This is a collection of short stories plus a novella, written by Palestinian authors, but in English and translated. They are all linked by a common theme, “what Palestine should be like in year 2048, a hundred years after the Nakba (or ‘catastrophe’)?”, when eighty percent of Palestinians (over 700,000 people in total) were expelled from their lands but the newly founded Israel. I read it as a part of monthly reading for October-November 2021 at Speculative Fiction in Translation group.

I usually go story-by-story in my reviews, but here the general theme is already set and an approach of each individual story may spoil it.
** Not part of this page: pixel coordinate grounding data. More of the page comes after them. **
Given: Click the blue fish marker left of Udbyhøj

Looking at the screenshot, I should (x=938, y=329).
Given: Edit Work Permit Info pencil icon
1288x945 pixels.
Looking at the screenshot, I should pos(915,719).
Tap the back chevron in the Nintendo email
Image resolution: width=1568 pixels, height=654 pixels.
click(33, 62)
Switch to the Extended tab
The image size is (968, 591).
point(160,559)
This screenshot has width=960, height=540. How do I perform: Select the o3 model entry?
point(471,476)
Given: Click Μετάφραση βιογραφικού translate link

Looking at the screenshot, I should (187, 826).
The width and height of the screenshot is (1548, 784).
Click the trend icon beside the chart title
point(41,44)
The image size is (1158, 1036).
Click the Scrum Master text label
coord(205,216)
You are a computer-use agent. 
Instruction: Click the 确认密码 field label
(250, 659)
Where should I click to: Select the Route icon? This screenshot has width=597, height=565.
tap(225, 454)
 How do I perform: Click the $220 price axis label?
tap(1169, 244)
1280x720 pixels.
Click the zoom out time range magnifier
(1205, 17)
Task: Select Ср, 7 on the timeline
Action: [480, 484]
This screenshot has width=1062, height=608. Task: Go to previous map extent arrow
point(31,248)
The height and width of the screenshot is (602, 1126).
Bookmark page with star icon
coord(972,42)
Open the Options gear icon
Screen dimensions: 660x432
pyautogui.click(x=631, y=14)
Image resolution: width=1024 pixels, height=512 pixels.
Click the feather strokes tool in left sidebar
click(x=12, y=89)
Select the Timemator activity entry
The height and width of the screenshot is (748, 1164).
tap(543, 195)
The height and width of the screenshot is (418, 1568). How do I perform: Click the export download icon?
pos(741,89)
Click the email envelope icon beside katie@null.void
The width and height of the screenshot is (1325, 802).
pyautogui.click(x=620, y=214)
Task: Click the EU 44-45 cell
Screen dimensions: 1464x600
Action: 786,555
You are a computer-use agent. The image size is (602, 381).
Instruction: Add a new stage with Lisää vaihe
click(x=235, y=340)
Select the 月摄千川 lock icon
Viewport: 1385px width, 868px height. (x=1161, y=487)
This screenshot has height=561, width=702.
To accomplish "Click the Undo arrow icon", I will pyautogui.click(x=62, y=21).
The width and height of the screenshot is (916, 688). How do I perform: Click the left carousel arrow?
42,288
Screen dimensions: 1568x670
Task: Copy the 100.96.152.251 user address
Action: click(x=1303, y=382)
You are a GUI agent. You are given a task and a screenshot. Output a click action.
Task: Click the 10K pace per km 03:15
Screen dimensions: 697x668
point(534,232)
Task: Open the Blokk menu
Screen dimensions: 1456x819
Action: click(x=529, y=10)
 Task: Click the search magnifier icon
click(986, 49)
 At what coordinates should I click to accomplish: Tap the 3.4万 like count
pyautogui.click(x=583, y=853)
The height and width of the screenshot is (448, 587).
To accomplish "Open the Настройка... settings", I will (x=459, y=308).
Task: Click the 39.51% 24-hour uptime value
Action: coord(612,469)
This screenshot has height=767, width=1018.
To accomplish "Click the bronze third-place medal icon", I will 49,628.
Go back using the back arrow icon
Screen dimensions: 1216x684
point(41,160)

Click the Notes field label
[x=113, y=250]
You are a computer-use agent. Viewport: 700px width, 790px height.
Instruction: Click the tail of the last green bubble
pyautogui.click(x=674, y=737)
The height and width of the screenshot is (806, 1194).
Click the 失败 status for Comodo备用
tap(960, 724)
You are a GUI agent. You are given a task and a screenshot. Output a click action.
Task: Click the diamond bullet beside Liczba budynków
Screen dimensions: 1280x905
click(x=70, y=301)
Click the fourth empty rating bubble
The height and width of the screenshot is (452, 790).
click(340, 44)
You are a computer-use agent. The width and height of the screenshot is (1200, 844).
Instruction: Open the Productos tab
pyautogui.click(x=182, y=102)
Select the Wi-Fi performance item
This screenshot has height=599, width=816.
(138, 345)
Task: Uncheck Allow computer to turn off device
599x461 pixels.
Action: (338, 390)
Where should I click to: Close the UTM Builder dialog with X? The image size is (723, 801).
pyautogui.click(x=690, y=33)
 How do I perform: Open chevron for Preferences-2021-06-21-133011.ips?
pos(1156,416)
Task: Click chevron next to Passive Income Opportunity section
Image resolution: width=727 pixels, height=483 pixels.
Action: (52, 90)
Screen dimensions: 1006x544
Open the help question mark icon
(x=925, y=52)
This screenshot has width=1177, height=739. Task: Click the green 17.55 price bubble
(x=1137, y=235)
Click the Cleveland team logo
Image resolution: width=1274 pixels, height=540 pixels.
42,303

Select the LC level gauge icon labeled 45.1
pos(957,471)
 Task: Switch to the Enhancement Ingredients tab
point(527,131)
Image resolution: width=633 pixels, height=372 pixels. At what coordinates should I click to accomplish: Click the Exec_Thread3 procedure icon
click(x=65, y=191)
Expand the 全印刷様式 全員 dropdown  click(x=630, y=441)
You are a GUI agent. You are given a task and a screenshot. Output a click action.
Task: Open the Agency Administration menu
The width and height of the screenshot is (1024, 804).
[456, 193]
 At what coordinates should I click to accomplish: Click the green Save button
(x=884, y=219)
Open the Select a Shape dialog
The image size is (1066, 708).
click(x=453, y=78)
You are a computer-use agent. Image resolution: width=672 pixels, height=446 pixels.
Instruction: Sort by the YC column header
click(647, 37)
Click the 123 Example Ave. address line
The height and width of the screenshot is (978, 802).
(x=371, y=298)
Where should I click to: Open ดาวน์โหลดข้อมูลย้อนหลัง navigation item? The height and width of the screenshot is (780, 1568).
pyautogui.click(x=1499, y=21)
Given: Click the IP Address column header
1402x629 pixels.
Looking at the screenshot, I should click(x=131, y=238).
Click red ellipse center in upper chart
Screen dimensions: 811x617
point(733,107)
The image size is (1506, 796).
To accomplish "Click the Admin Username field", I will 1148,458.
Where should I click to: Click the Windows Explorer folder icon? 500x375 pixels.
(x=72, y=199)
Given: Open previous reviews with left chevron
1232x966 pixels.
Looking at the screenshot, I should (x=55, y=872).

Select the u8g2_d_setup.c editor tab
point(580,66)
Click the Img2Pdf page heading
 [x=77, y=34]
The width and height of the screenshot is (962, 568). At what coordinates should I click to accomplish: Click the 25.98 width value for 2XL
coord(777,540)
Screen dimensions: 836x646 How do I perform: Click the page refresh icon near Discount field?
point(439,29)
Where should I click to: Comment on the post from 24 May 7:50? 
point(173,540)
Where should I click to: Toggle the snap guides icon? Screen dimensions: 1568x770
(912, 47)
So, instead I mention overall ideas: Palestinians living in a virtual reality; in a parallel universe; in their sleep; inviting Olympic games to one of the ghettos; Israelis building a perfect defense but going mad because of their internalized fear…

Almost all stories are by the very setup are local, it is not Earth in 2048, just Palestine in 2048 and Israelis are mostly presented in a negative light, either as an uncaring military-industrial complex, which more than in one story, kills Palestinians, who are innocent, or as some arrogant individuals.

The final (translated) novella maybe the most weird The Curse of the Mud Ball Kid – a collection of stories linked by the last living Palestinian (others are killed by guess who) and people around him, and I liked it for quite an unusual storytelling.